The Web3 gaming sector has unraveled after a massive wave of speculative investment, with roughly $15 billion erased and around 93% of projects now effectively defunct, according to a report by market-making firm Caladan. Token values across the sector have dropped about 95% from their 2022 highs, while funding to studios continues to dry up at a rapid pace.

The downturn has hit every layer of the ecosystem at once. Venture capital firms, retail NFT buyers, gaming guilds, and even Telegram-based tap-to-earn ecosystems have all taken losses. “Capital was destroyed at every layer simultaneously,” the Caladan report states, describing a synchronized collapse across once-hyped segments.

More than 300 blockchain-based games have already shut down, based on data from DappRadar. The few projects that remain face shrinking user bases and fading investor interest.

93% of GameFi Projects Fail
93% of GameFi Projects Fail

Flagship projects show scale of the collapse

Several high-profile projects illustrate the severity of the downturn. Hamster Kombat, which once drew global attention, lost 96% of its users within six months of launch. CoinGecko data shows Yield Guild Games’ token trades 99.6% below its November 2021 peak.

Axie Infinity, once considered the flagship of the sector, saw daily active users fall from about 2.7 million at its peak to roughly 5,500, according to DappRadar data.

Other projects failed to deliver on expectations despite raising large sums. Pixelmon secured $70 million through an NFT sale in 2022 but has yet to release a completed game. Ember Sword spent seven years in development and $18 million before shutting down last May without issuing refunds.
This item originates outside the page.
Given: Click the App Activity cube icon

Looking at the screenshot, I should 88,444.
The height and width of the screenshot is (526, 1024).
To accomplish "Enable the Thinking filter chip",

Legal issues have also surfaced. Gala Games faces a lawsuit that alleges its co-founder diverted $130 million in tokens. Meanwhile, Square Enix wound down its blockchain-based Symbiogenesis project quietly last July.

Rise and collapse
Rise and collapse

Structural mismatch between finance and gameplay

The report identifies a core structural issue behind the collapse. Developers and investors focused on financial incentives instead of building engaging games. This created a mismatch between what the market offered and what players wanted.

At the center of the boom stood the play-to-earn model. Players bought tokens or NFTs, earned rewards in the same assets, and exited with profits as long as new participants entered the system. Once inflows slowed, the model broke down.

Token prices dropped, rewards declined, and users left. Entire in-game economies collapsed as a result.

Demand never matched the supply of capital. A Coda Labs survey cited in the report shows that fewer than 12% of gamers had ever tried a crypto-based game, even at the peak of market enthusiasm.

Funding collapse reshapes the sector

The shift in capital allocation highlights how quickly sentiment changed. In 2022, Web3 gaming accounted for 62.5% of all venture investment in the sector. By 2025, that share had fallen to single digits.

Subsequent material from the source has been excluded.